Your output should be exactly the lines from the one containing "Given: Click the Transform magic wand icon" through the final line of the records, both included, with every picture left out.

────

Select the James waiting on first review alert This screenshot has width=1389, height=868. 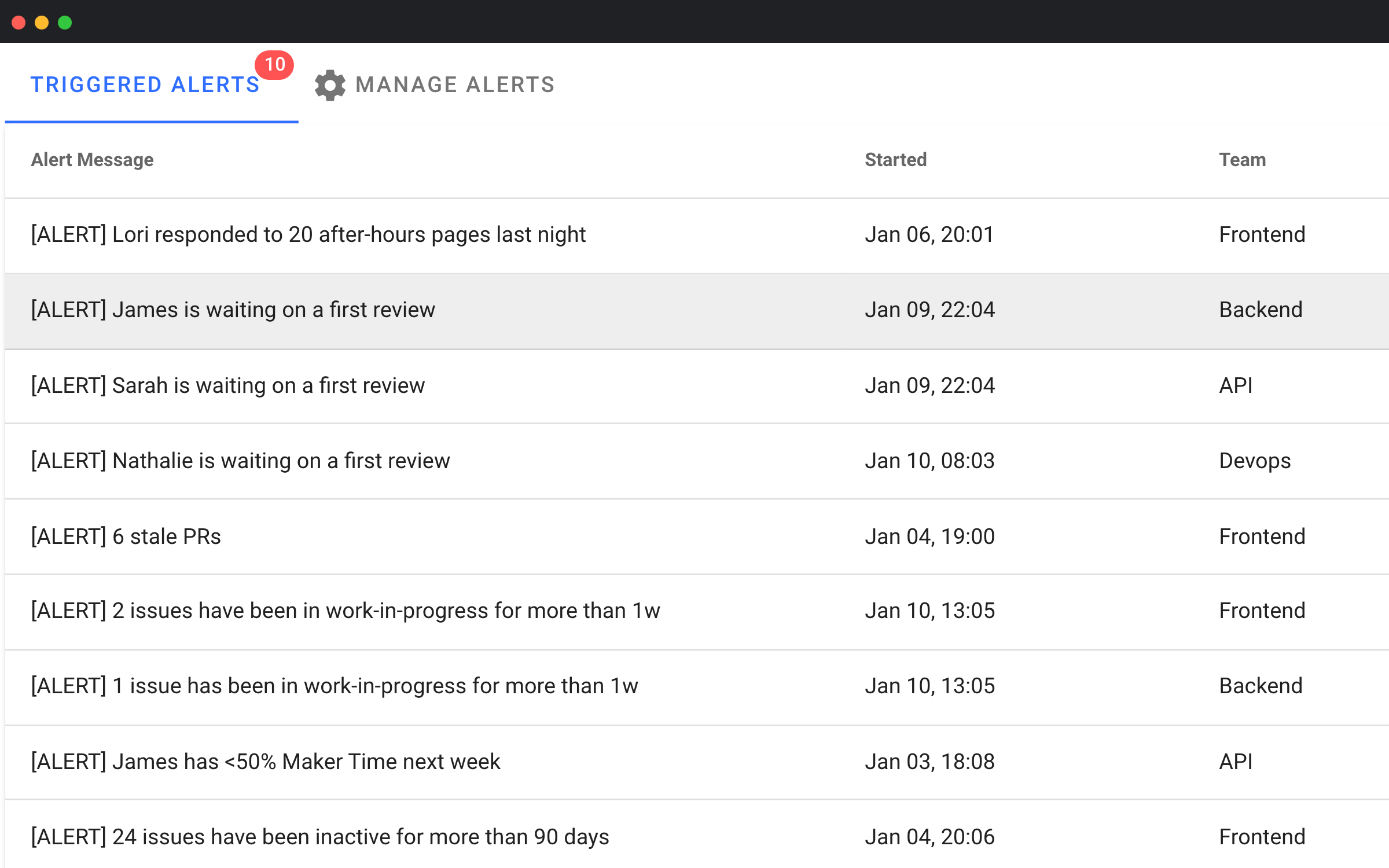click(233, 310)
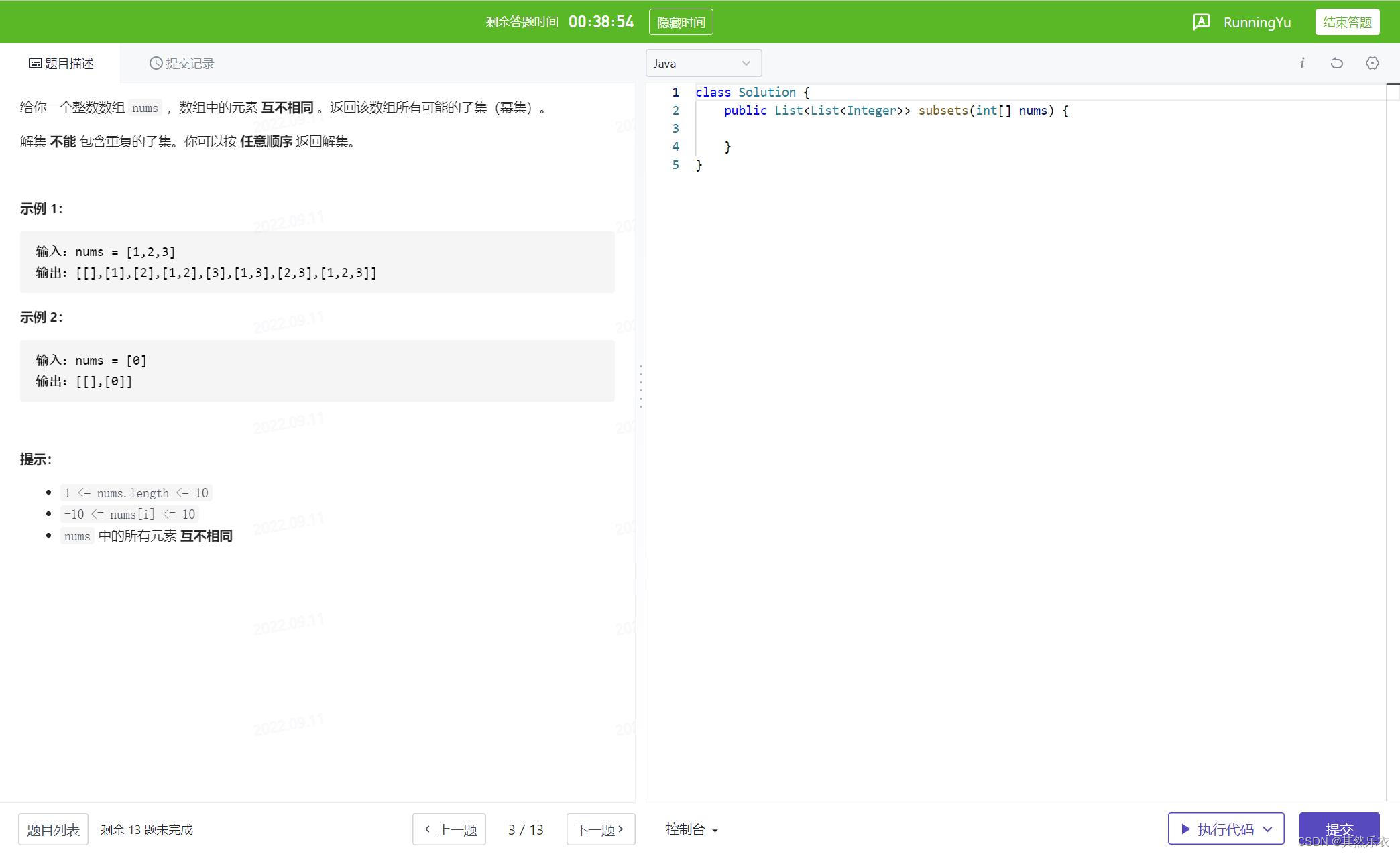1400x854 pixels.
Task: Reset code with the restore icon
Action: [x=1336, y=63]
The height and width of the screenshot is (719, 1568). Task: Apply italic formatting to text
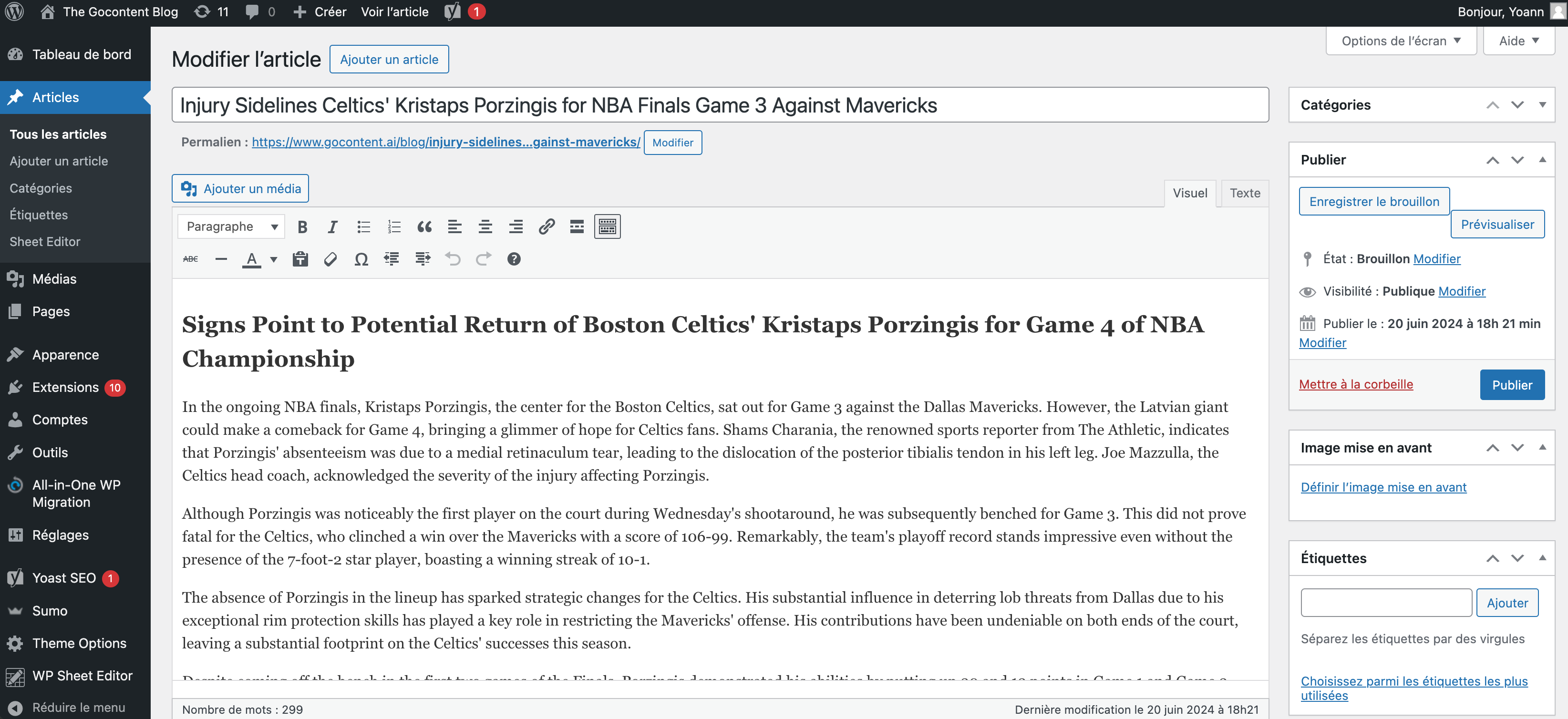pyautogui.click(x=332, y=227)
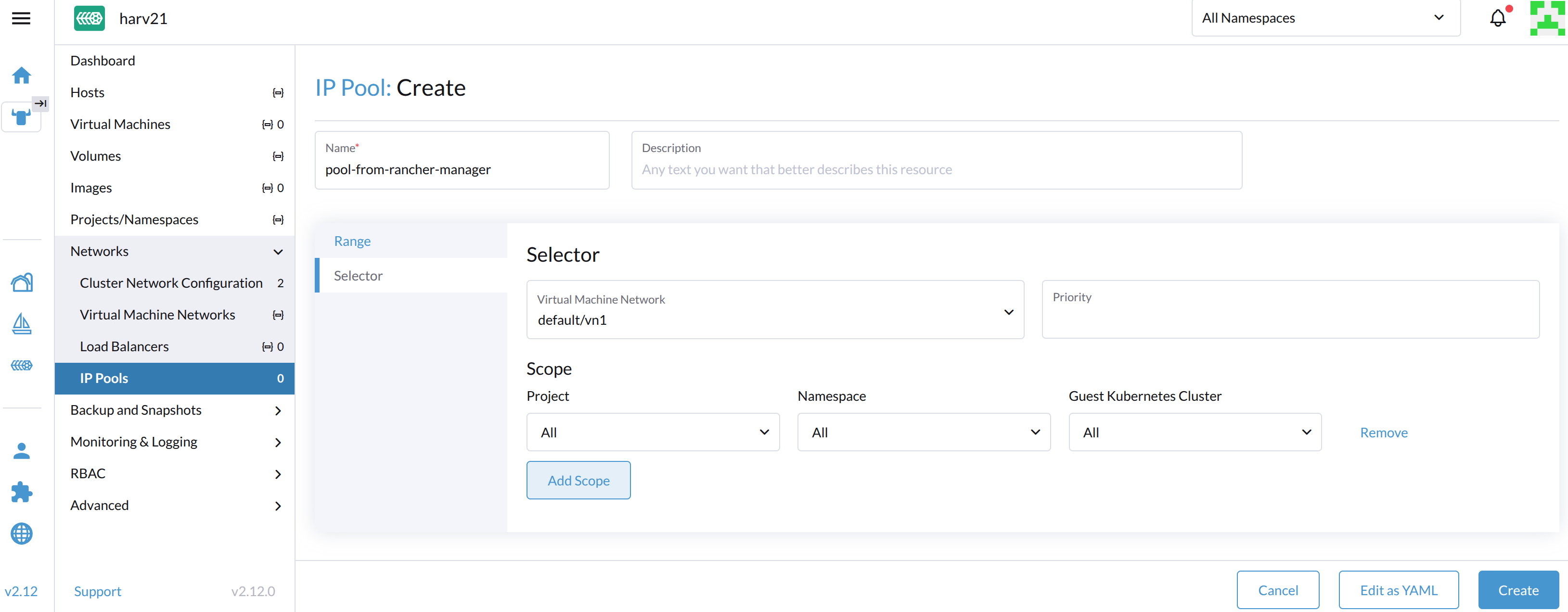Open the globe Global Settings icon
The image size is (1568, 612).
(21, 534)
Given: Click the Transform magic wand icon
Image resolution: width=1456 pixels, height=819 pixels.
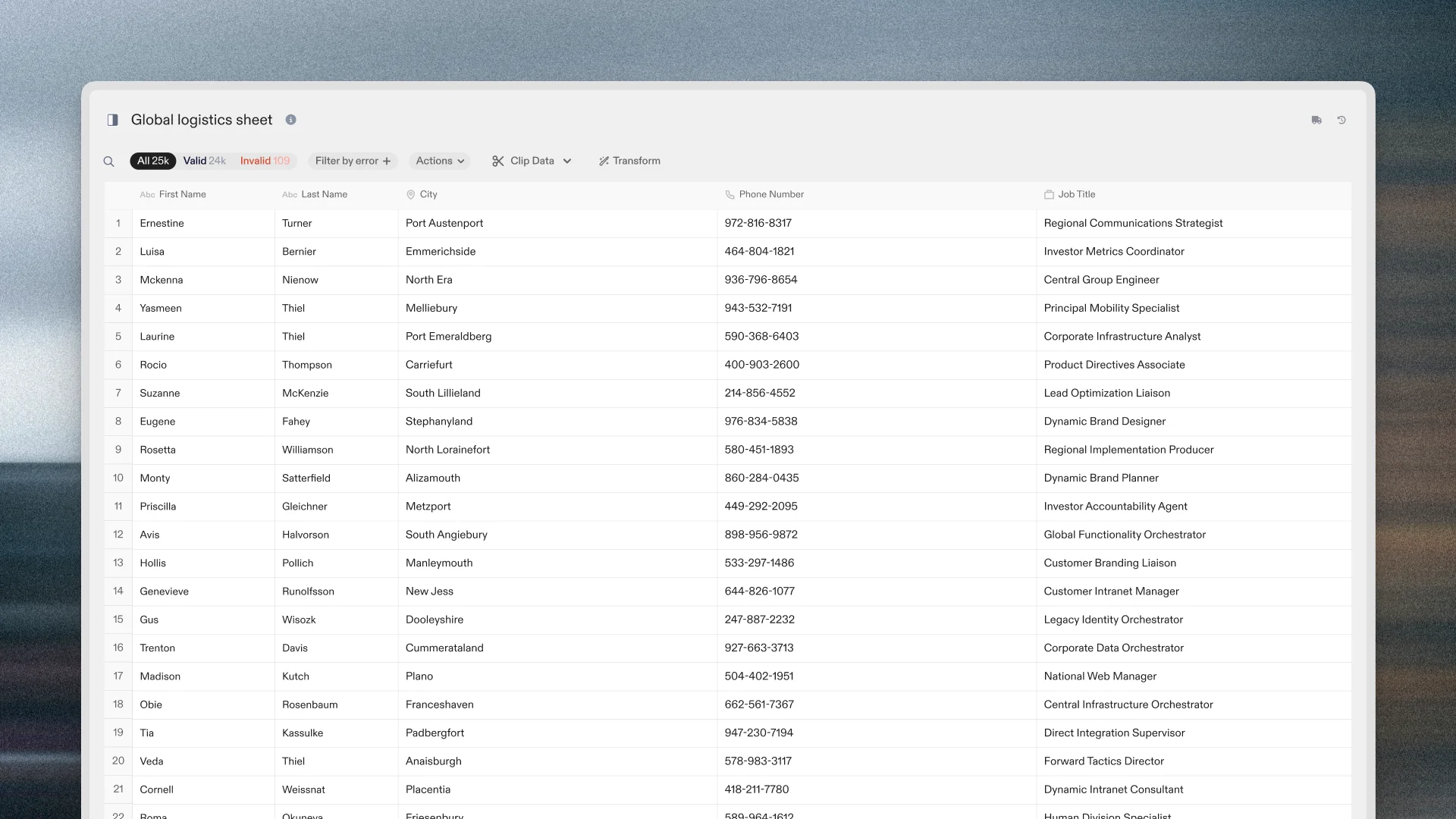Looking at the screenshot, I should (604, 161).

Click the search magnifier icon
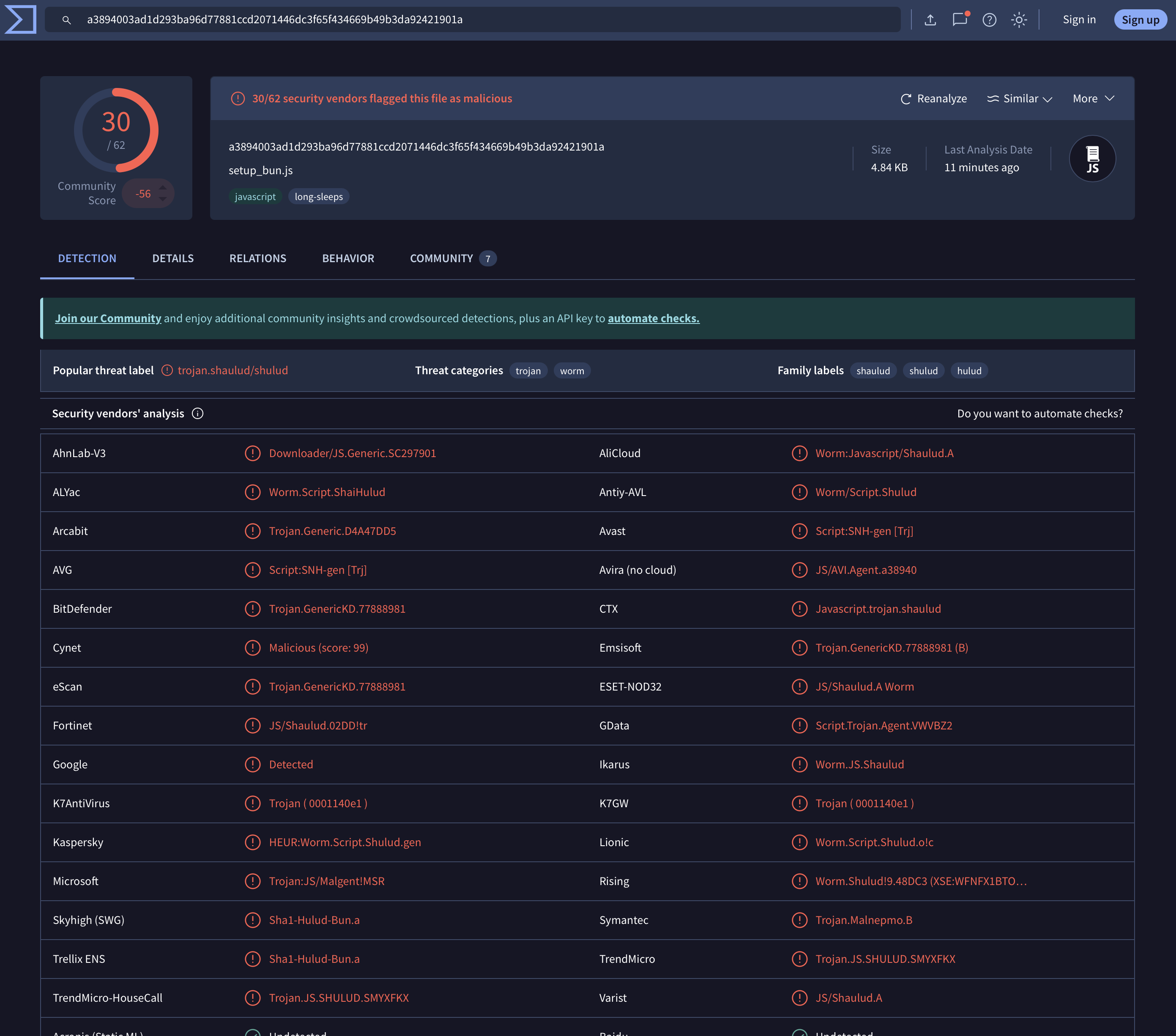67,19
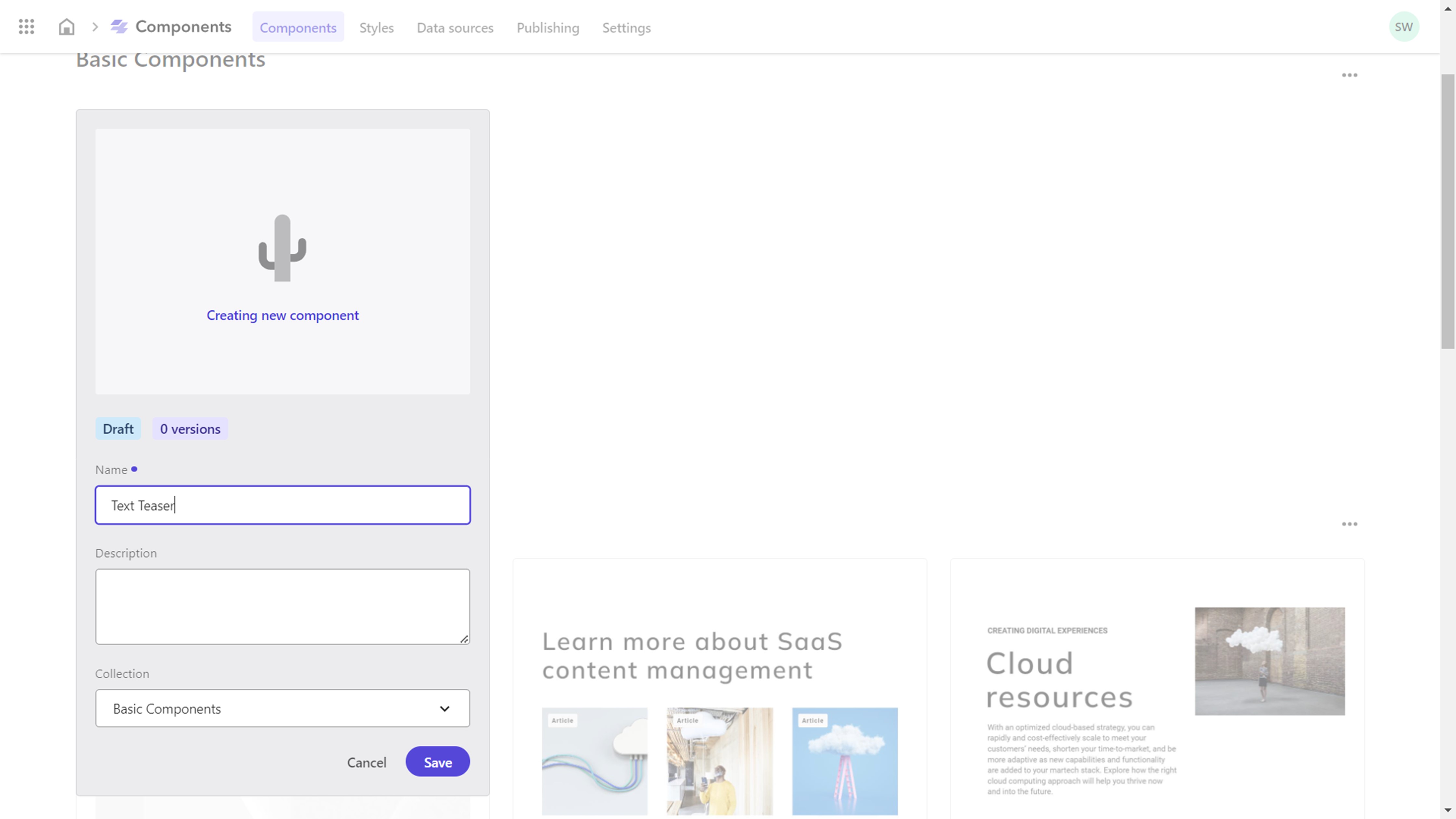Image resolution: width=1456 pixels, height=819 pixels.
Task: Open the SW user avatar menu
Action: 1404,26
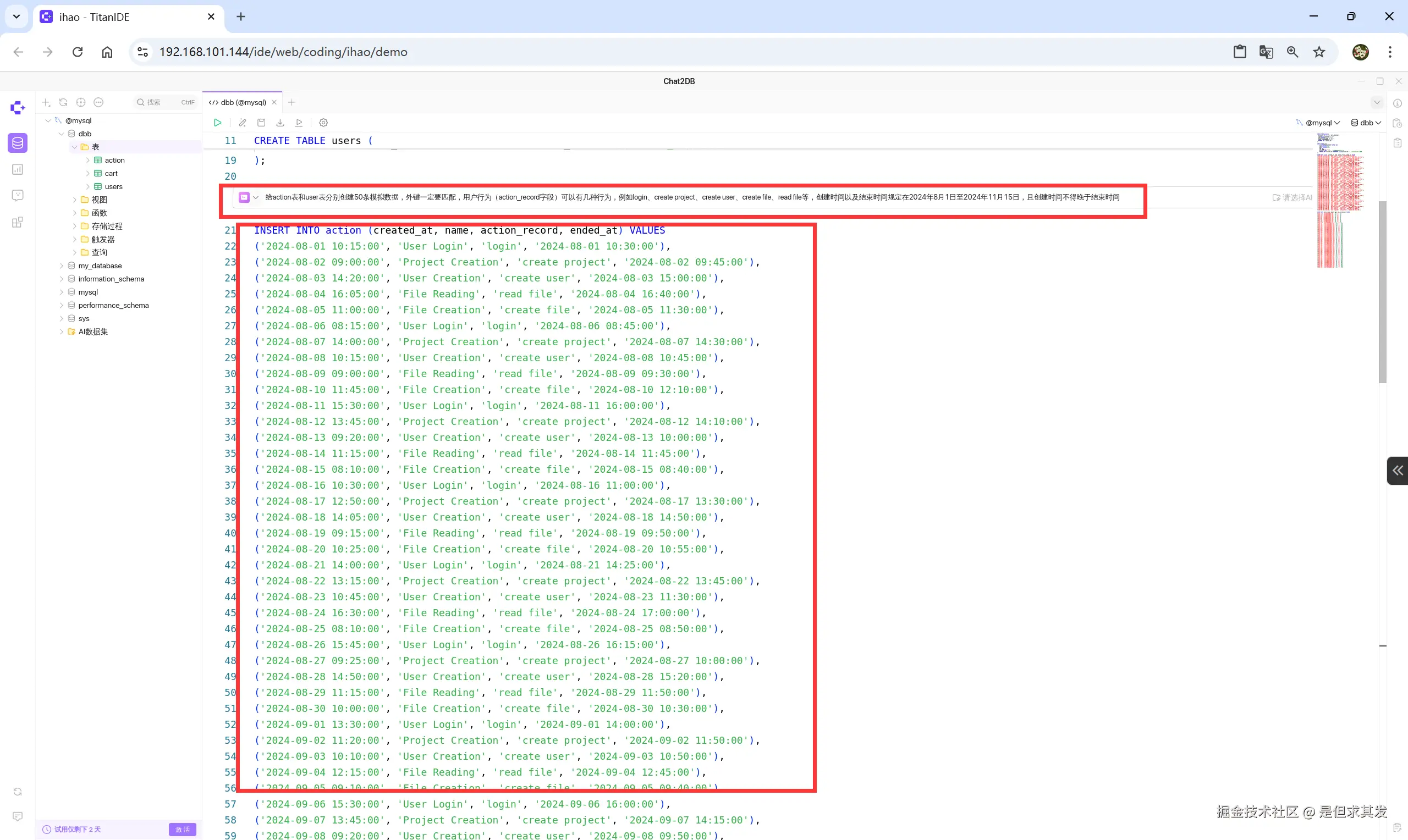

────

EXERCISE ANSWER:
Given: Click the Transform magic wand icon
Image resolution: width=1456 pixels, height=819 pixels.
Looking at the screenshot, I should (604, 161).

Click the search magnifier icon
67,19
Image resolution: width=1456 pixels, height=819 pixels.
Task: Open the SW user avatar menu
Action: 1404,26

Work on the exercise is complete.